Dr. Edwin Bezzina, BA (Queen’s), MA, PhD (University of Toronto)

Associate Professor​ (Historical Studies) - School of Arts and Social Science

Email:  b56eb@mun.ca

Phone: (709) 637-2191

 

Research interests/expertise

  • Protestant-Catholic relations in Early Modern France
  • The use and design of databases
  • Residential urban mapping using ArcGIS
  • Reading Early Modern French manuscripts
  • French Protestant refugee communities outside of France
  • Confraternities in Early Modern France


Teaching

Dr. Bezzina teaches in the areas of Early Modern Europe, the Atlantic World, and New France. Dr. Bezzina is the recipient of the Grenfell Campus Student Union Teaching and Learning Award.  He is also the chair of the Grenfell Campus Teaching Committee.

 

Representative scholarly contributions

  • “The Practice of Ecclesiastical Discipline in the Huguenot Refugee Church of Amsterdam, 1650-1700.”  Eds. Karen E. Spierling, Erik A. de Boer, and R. Ward Holder.  Emancipating Calvin: Culture and Confessional Identity in Francophone Reformed Communities.  Leiden: Brill Publishers, 2018.  147-174.
  • “Urban Topography and Protestant-Catholic Dynamics in Loudun, 1560-1640.”  History Seminary Series, Department of History, Memorial University of Newfoundland, St. John’s Campus, 2019.

 

Current research projects and grants

Dr. Bezzina is at the writing stage of a book project on Protestant-Catholic relations in the French provincial town of Loudun from ca.1560-ca.1640, during and after the French Wars of Religion.  For this project, he has completed a large database using MS Access and is currently using ArcGIS for the mapping of residential patterns.  He has a published a number of articles on this town in the sixteenth and seventeenth centuries.  

Dr. Bezzina is also working on another research project involving a French Protestant refugee author from Loudun who settled in Amsterdam in the later seventeenth century; this author wrote an important book defending a French Catholic priest falsely accused and executed for witchcraft (in a well-known trial called the Grandier Affair).  Thus far, Dr. Bezzina has written two articles on the French Protestant refugee community in Amsterdam and would like to write a monograph about the author, his work, and his context.

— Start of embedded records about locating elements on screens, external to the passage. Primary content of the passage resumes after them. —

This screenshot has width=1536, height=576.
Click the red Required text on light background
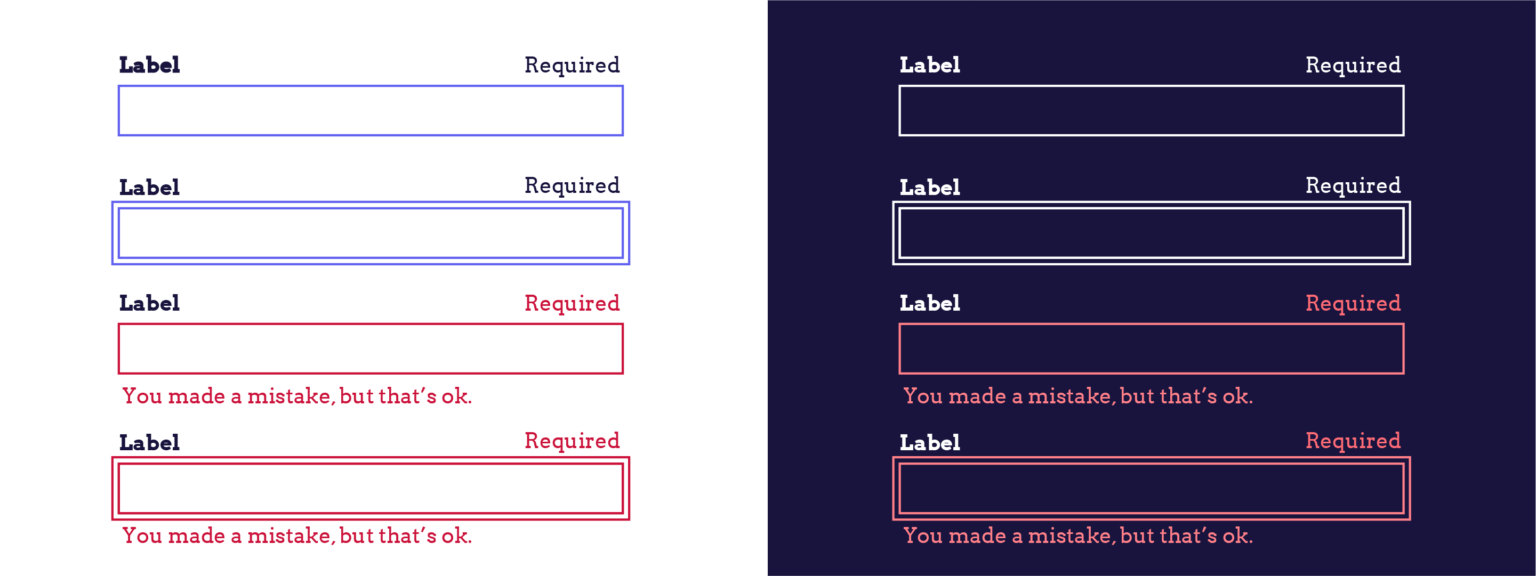[572, 303]
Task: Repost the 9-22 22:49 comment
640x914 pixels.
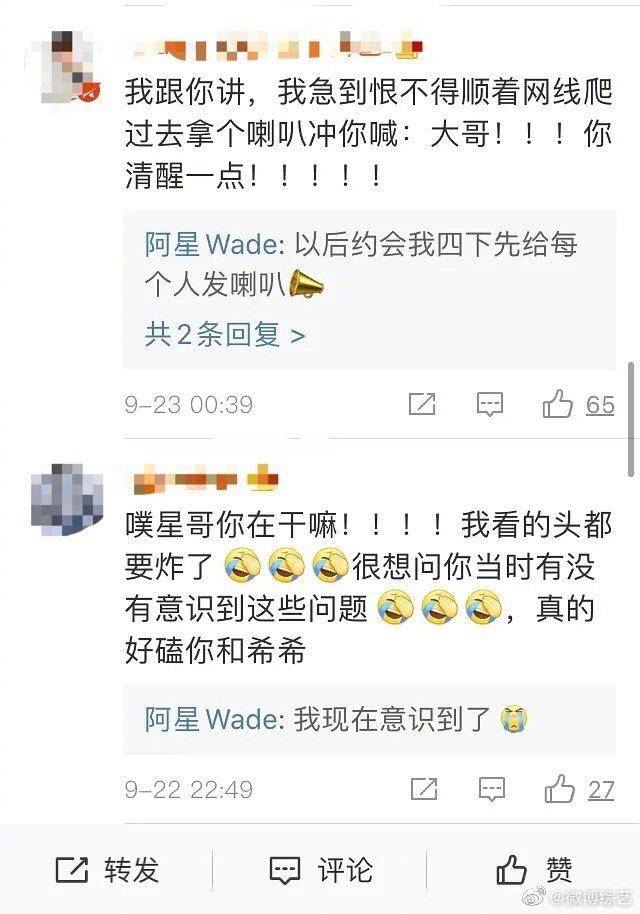Action: click(x=424, y=789)
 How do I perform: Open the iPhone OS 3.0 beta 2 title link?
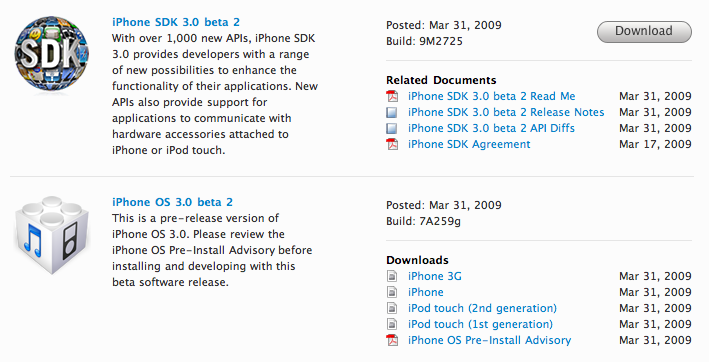pos(172,202)
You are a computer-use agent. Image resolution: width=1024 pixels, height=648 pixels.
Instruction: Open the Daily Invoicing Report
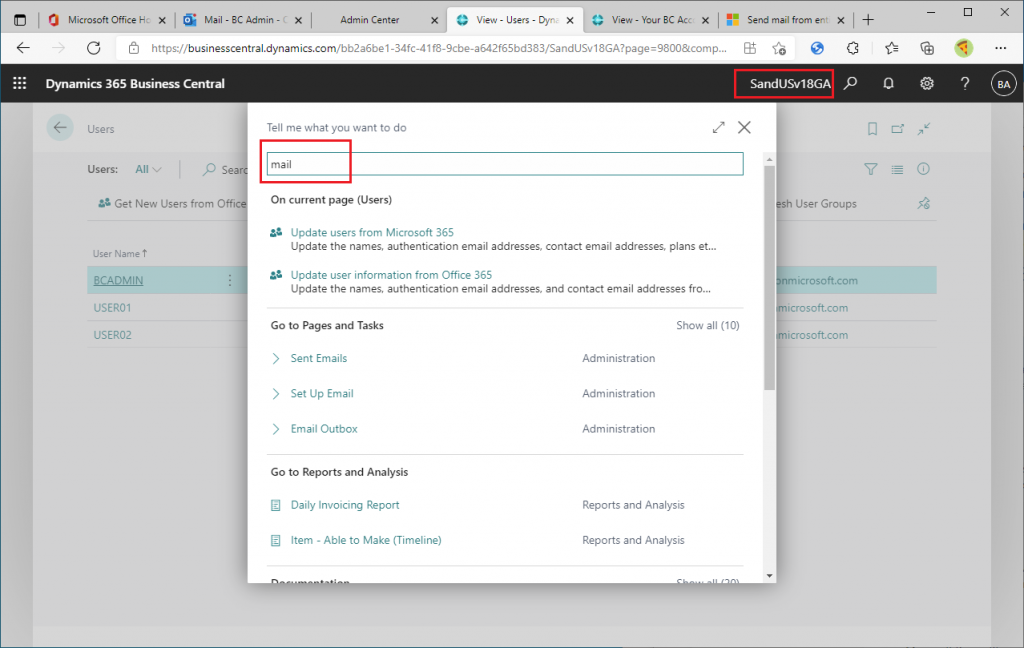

Dr. Bezzina is also the editor of Confraternitas, the refereed, biannual journal of the Society for Confraternity Studies (f. 1989) (University of Toronto). The journal is devoted to research on all aspects of medieval and early modern confraternities, religious guilds, hevrot, tariqa, and futuwwa. As part of his interest in French religious confraternities, Dr. Bezzina has conducted research on the confraternities of the Poitou region and is currently presenting this research at scholarly conferences.